Abnormal discharge originates at the site of nerve injury in experimental constriction neuropathy (CCI) in the rat.

Rats with an experimental painful peripheral neuropathy created by placing loosely constrictive ligatures around the sciatic nerve (the CCI model) display heat-hyperalgesia on the affected limb. Pain threshold was studied using the paw withdrawal method. Electrophysiological recording from myelinated primary afferent axons revealed spontaneous impulse activity which originated at the site of nerve constriction. Overall 10.1 +/- 1.5% of the fibers sampled had spontaneous activity during the period 2-14 days post injury.
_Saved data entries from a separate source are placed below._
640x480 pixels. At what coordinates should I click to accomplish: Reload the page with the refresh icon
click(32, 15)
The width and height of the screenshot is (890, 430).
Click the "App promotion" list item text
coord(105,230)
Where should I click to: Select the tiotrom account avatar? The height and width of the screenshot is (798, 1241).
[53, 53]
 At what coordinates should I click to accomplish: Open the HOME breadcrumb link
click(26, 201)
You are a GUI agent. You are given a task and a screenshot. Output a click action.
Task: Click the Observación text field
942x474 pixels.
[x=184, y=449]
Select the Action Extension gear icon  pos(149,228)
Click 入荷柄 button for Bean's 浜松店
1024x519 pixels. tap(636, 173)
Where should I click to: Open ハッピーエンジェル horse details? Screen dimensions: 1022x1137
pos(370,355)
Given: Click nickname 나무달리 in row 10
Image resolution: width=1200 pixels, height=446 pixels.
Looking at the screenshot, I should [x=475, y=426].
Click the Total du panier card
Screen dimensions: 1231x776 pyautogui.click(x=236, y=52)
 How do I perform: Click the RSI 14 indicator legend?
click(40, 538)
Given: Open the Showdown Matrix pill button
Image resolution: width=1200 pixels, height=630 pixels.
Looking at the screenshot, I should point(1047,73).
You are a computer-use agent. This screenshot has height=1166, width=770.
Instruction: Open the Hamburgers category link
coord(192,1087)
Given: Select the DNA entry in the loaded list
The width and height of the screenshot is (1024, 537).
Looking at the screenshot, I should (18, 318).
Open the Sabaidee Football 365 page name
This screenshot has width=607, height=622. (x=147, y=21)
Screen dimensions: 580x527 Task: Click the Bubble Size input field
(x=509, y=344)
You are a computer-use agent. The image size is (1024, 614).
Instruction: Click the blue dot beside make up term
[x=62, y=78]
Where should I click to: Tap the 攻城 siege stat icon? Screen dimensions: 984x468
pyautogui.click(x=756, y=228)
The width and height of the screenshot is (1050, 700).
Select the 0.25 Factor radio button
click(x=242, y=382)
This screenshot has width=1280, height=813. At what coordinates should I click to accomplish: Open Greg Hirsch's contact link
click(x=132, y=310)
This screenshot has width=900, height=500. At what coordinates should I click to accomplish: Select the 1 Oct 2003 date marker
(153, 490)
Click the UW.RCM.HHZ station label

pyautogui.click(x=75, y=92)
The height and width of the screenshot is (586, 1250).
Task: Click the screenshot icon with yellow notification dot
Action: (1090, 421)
The spontaneous activity fell into three patterns: (1) 'tonic' rhythmic pattern, in which the interval between successive spikes in a train was uniform, ranging from 25-50 ms (discharge rate 20-40 Hz); (2) interrupted, bursty or 'on-off' pattern, with variable silent period between high frequency bursts; and (3) 'irregular' ongoing pattern with random inter-spike intervals (5-15 Hz). There was a correlation between the prevalence and pattern of spontaneous activity, and the development of hyperalgesia post-injury. Axons trapped at the injury site including ones with and without spontaneous activity, became hyperexcitable to mechanical stimulation. The location of mechanosensitive spots progressively shifted over the period 2-14 days from the proximal to the distal part of the injury site. The spontaneous discharge of injured primary afferent fibers may contribute to abnormal sensation in these animals.